PART II.
TRAP-DOOR SPIDERS.
It is now one hundred and sixteen years since Patrick Browne gave an illustration in his Civil and Natural History of Jamaica[43] of the nest of a trap-door spider, the first record of the kind with which I am acquainted. Seven years later the careful observations of the Abbé Sauvages appeared,[44] in which he gave a very good description of the nests of the "araignée maçonne" (Nemesia cæmentaria), which he discovered near Montpellier, likening them to little rabbit burrows lined with silk and closed by a tightly-fitting moveable door.

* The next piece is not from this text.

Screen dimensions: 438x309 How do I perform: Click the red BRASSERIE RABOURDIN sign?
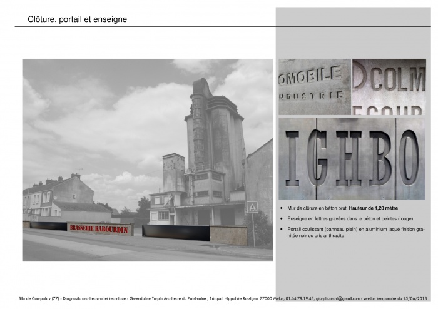coord(98,230)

In 1778 and 1794 Rossi[45] published an interesting account of the nest and habits of a trap-door spider which he had observed in Corsica and near Pisa; and from that time up to the present day the curious dwellings of these creatures, many species of which have been discovered in warm climates, have continued to attract the attention of naturalists.
[43] P. 420, tab. 44, fig. 3 a. This work was published in London in 1756.
[44] In Histoire de l'Acad. Royale des Sciences (Paris 1763), p. 26-30.
[45] Rossi (P.), Osservazione Insettologische (Memorie di Matematica e Fisica della Società Italiana, vol. iv. (1778), and Fauna Etrusca, vol. ii. (1794)).